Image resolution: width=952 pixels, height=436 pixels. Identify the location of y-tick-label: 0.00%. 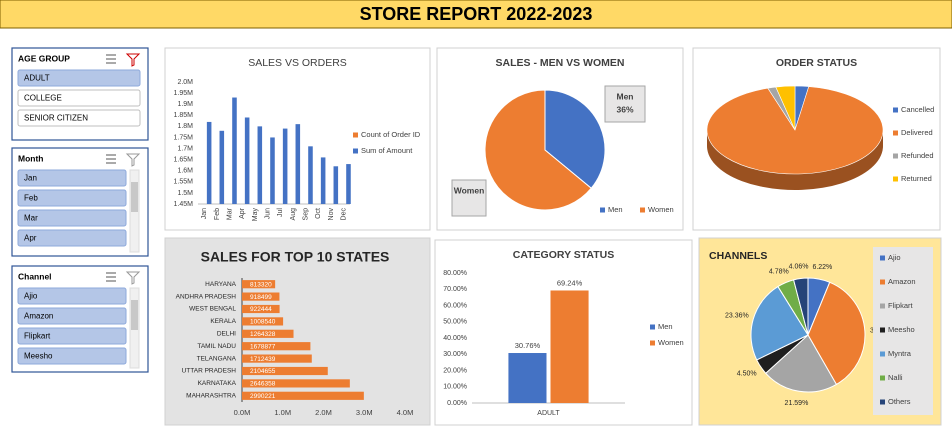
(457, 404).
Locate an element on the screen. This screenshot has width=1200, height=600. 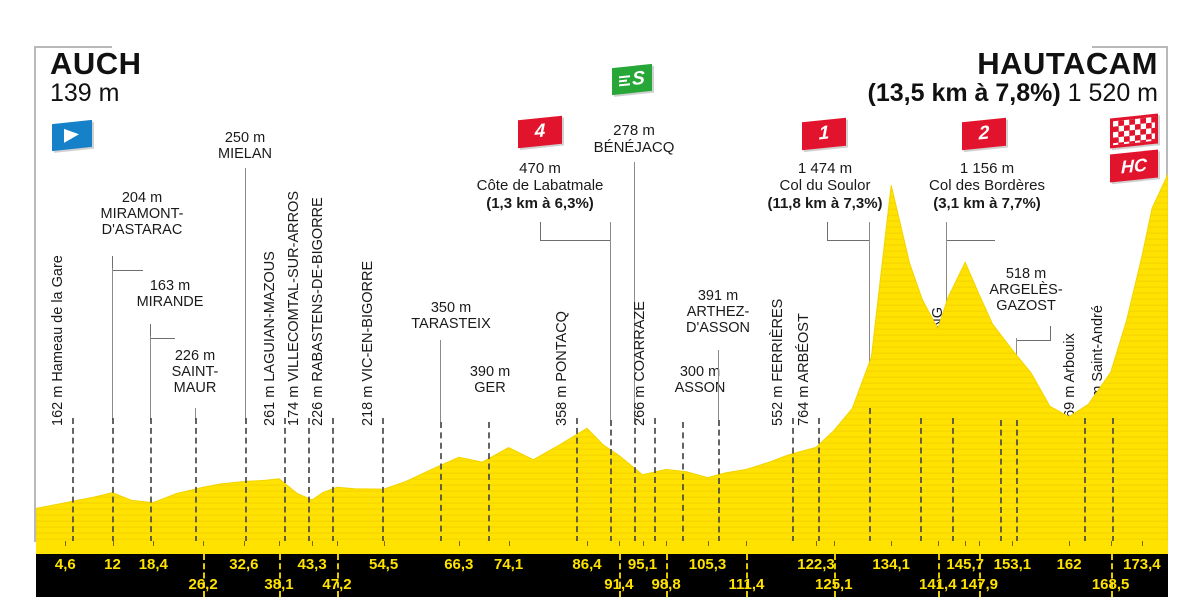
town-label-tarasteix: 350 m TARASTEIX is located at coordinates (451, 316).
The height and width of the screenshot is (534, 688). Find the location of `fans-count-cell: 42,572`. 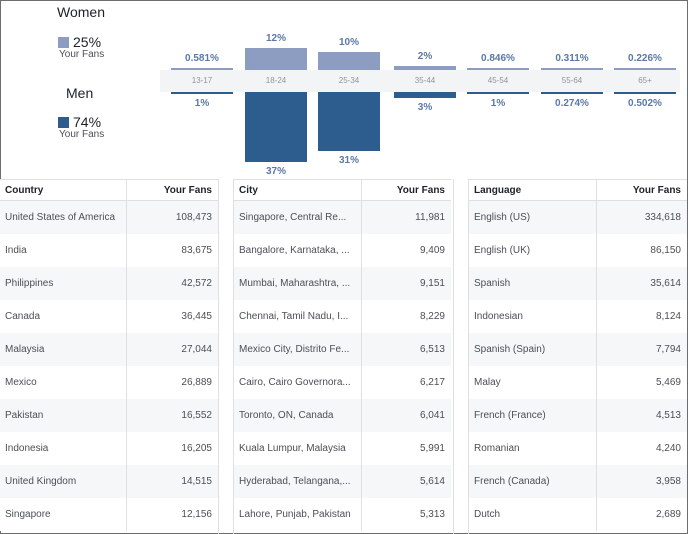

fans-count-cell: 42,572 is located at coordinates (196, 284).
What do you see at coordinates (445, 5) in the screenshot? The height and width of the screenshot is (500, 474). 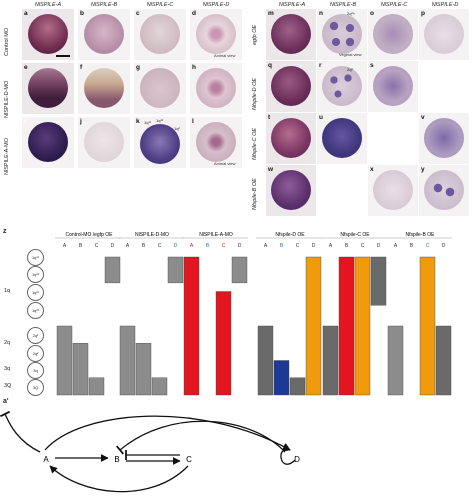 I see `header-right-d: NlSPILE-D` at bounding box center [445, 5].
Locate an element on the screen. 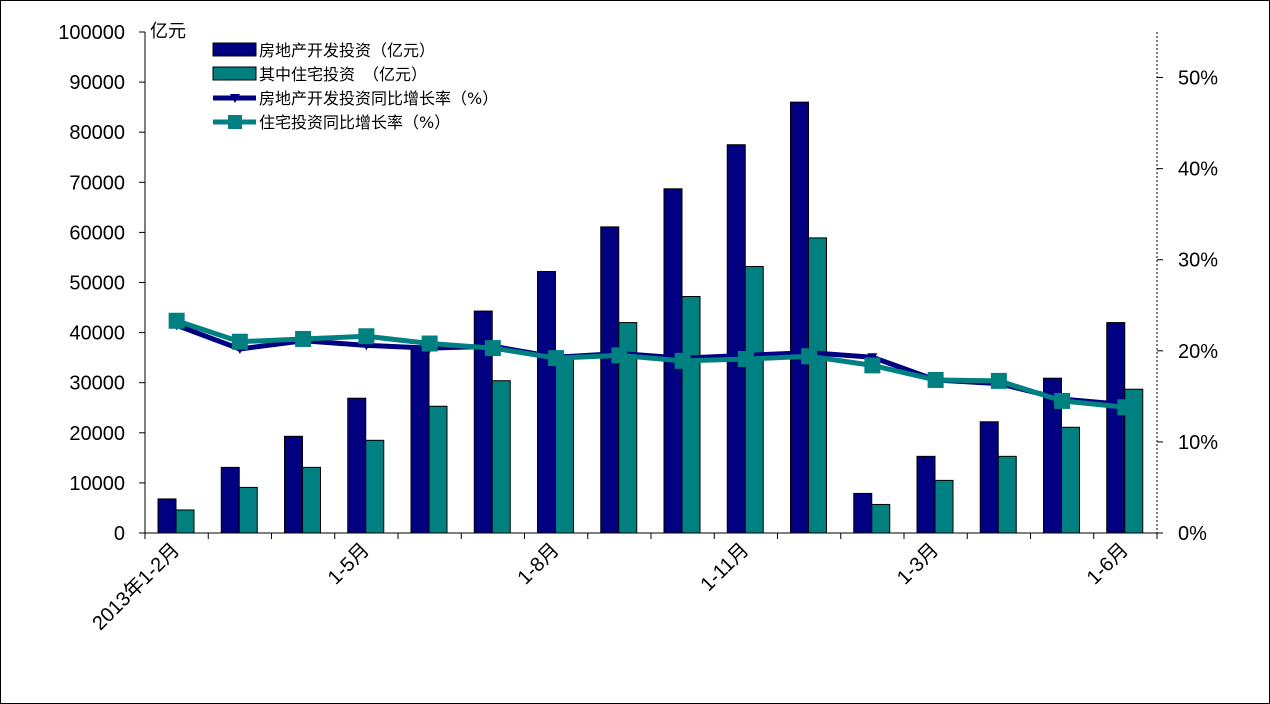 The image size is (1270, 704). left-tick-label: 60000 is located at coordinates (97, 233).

Problem to work on
Copy the items verbatim from the line containing "Locate an element on the screen. This" through the line containing "fans-count-cell: 42,572 is", omitting the pictures.

Response to this exercise
Locate an element on the screen. This screenshot has width=1200, height=600. 
town-label-tarasteix: 350 m TARASTEIX is located at coordinates (451, 316).
The height and width of the screenshot is (534, 688). Find the location of `fans-count-cell: 42,572`. 

fans-count-cell: 42,572 is located at coordinates (196, 284).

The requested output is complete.